📺 07/09/2026 palestine-solidarite.fr  7min #325849

Le New York Times fabrique un récit de « sabotage russe »

Une enseigne du New York Times au-dessus de l'entrée de son immeuble
à New York, le 6 mai 2021. [AP Photo/Mark Lennihan]

Par Andre Damon

Le New York Times a publié vendredi, à sa une, un article intitulé "Un dangereux schéma de sabotage russe en Europe risque un affrontement avec l'OTAN", affirmant, sans en apporter la preuve, une "vague" de "complots" russes visant à mener des attaques contre des pays membres de l'OTAN.
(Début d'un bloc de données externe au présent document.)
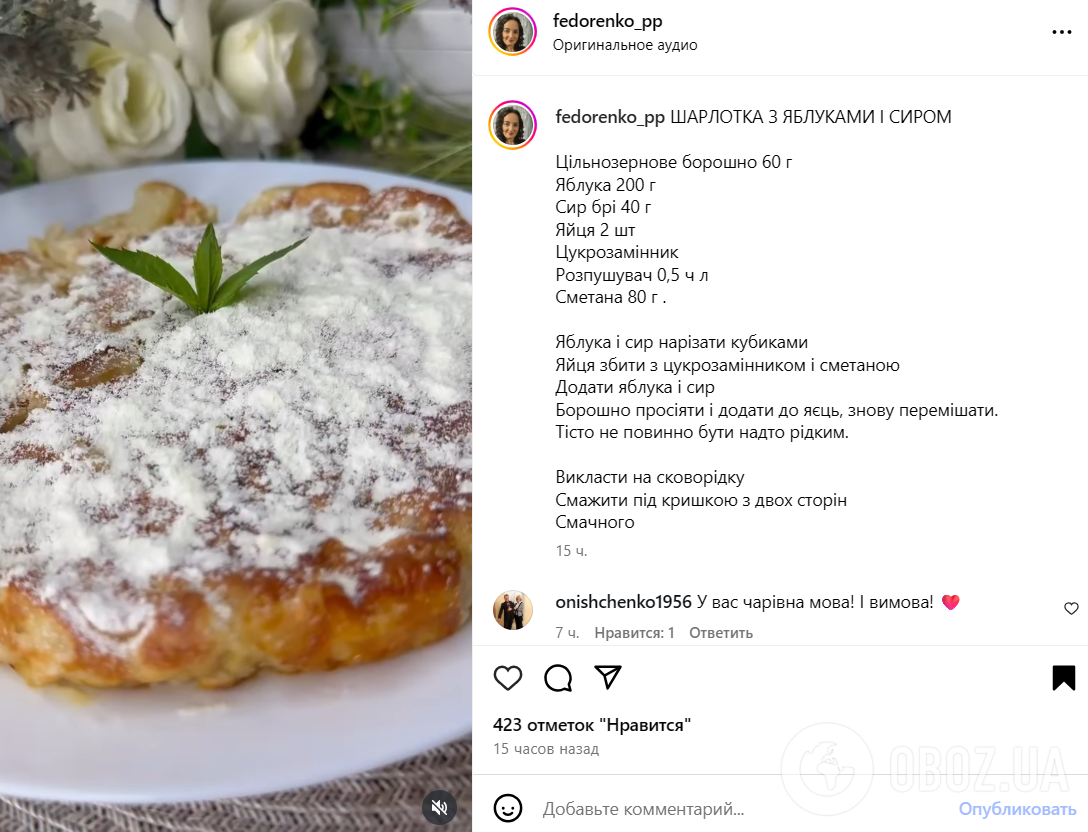Share post with paper plane icon
Image resolution: width=1088 pixels, height=832 pixels.
608,677
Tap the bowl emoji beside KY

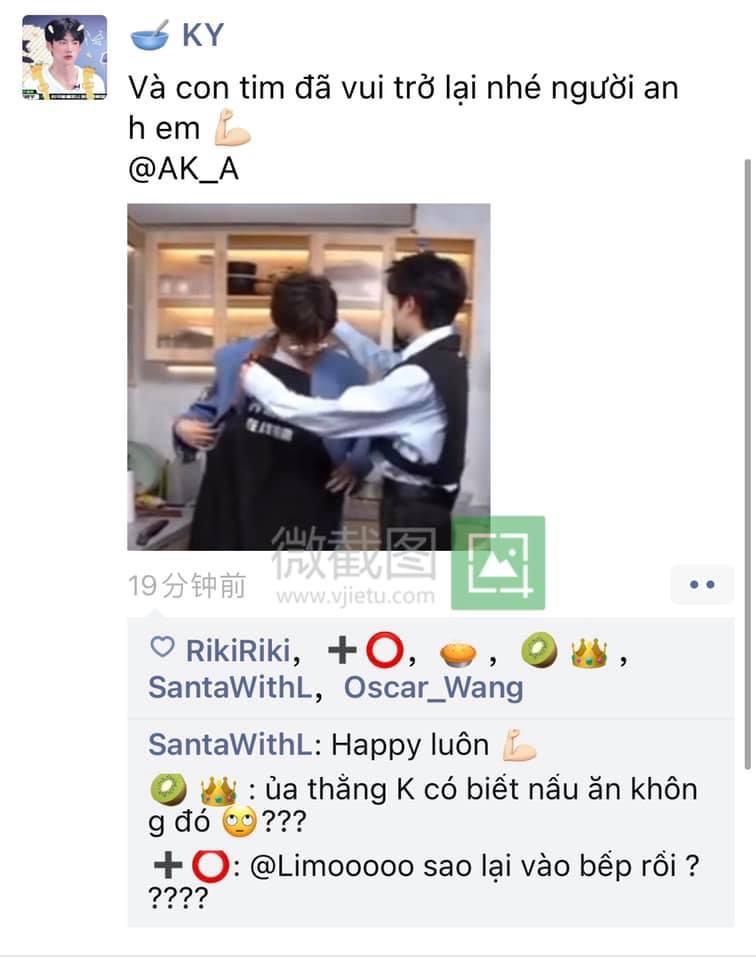tap(151, 36)

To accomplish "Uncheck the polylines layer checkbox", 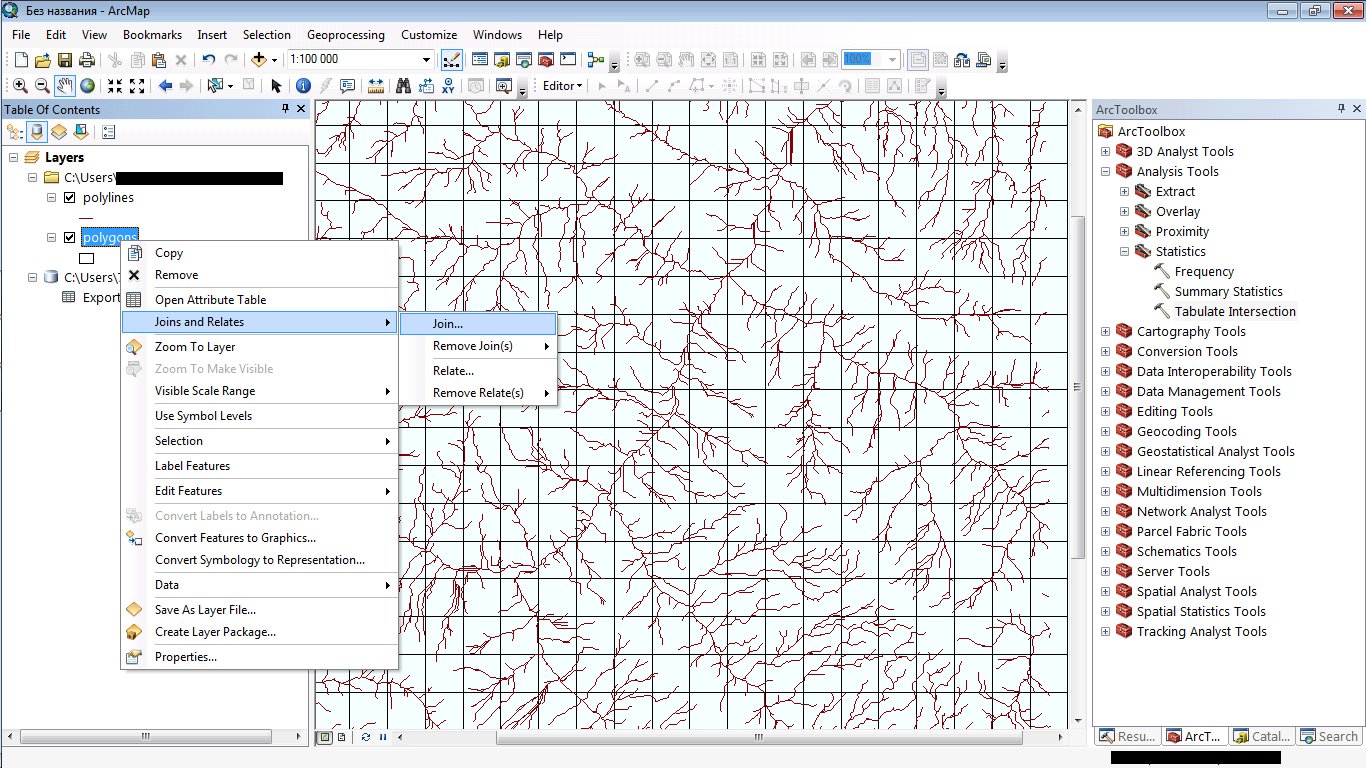I will 69,198.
Cette "vague" de "complots" a réussi, on ne sait comment, à ne blesser personne et à ne laisser aucune preuve tangible de son existence, en dehors des affirmations de responsables gouvernementaux et de leurs porte-parole médiatiques qui réclament à cor et à cri une escalade de la guerre contre la Russie.

Il s'agit, en d'autres termes, d'une fabrication de toutes pièces, concoctée dans le cadre d'une incessante campagne de propagande menée par les classes dirigeantes américaines et européennes pour justifier l'escalade de la guerre entre l'OTAN et un État doté de l'arme nucléaire.
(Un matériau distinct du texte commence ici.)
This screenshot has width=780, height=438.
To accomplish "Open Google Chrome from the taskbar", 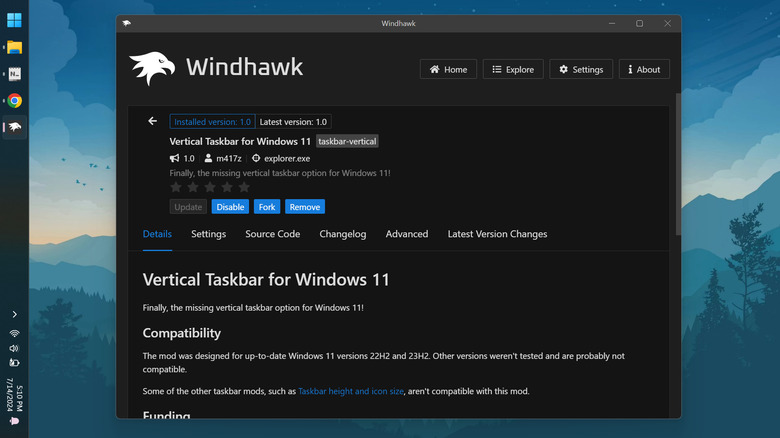I will pos(15,101).
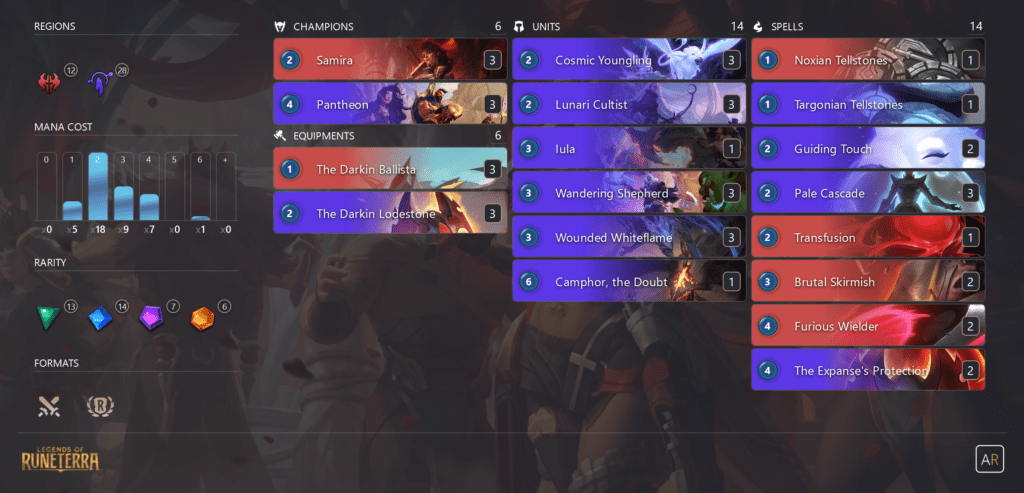This screenshot has height=493, width=1024.
Task: Select the purple epic rarity gem
Action: [151, 318]
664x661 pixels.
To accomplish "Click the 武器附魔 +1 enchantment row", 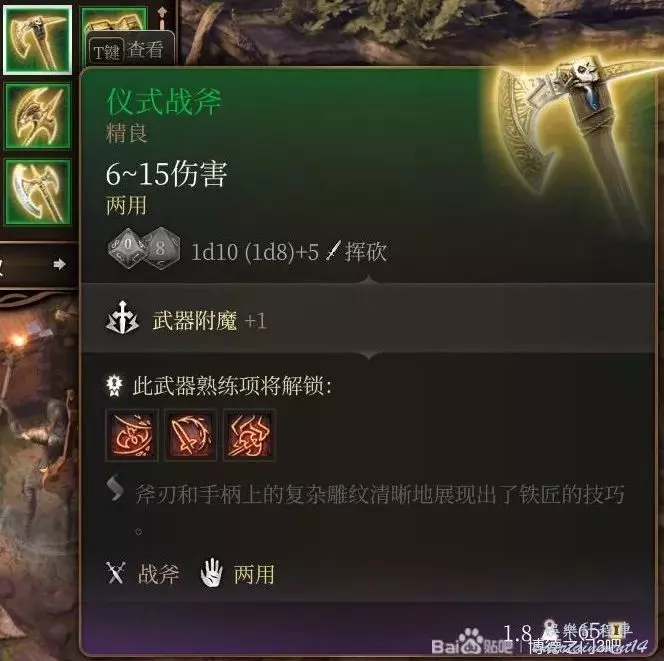I will [367, 318].
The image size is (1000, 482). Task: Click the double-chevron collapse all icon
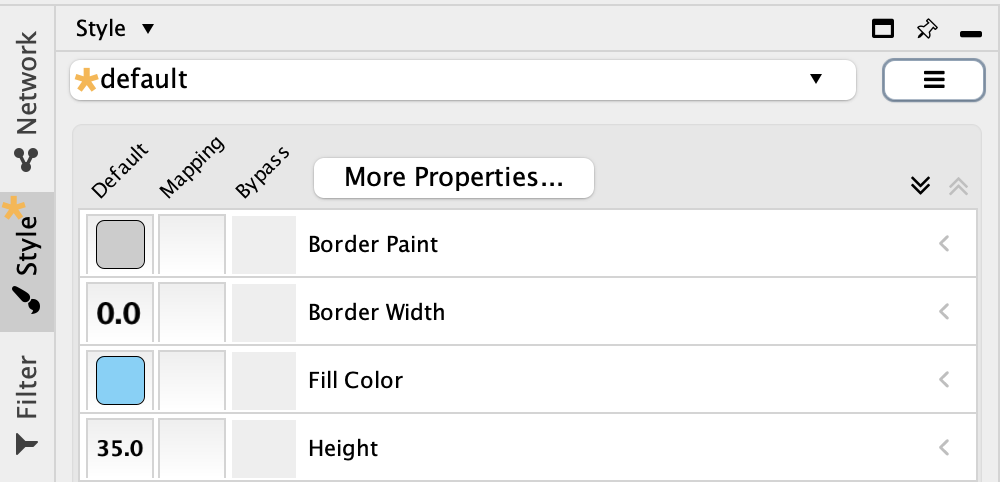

Cet article est un exemple de ce que l'on appelait, à une époque antérieure, le "journalisme jaune". Selon les propos attribués à William Randolph Hearst en 1897, expliquant ses efforts pour embrigader l'opinion publique en faveur de la guerre hispano-américaine: "Vous fournissez les photos, je fournirai la guerre."

Le Times construit son article de vendredi, signé Michael Schwirtz et Adam Goldman, autour d'allégations selon lesquelles un drone russe aurait attaqué un avion-cargo ukrainien stationné à l'aéroport de Leipzig/Halle, une plaque tournante du transport aérien militaire de l'OTAN. Ces allégations reposent sur un drone découvert à l'aéroport le 4 août, que le gouvernement allemand a affirmé être russe, sans en apporter la preuve.

Le journal affirme que l'événement supposé survenu en Allemagne est "le plus spectaculaire d'une vague d'attaques de ce type, qui comprend des complots visant à placer des dispositifs incendiaires à bord d'avions-cargos de DHL, à faire sauter des voies ferrées en Pologne, et à incendier des entrepôts et des centres commerciaux dans toute l'Europe".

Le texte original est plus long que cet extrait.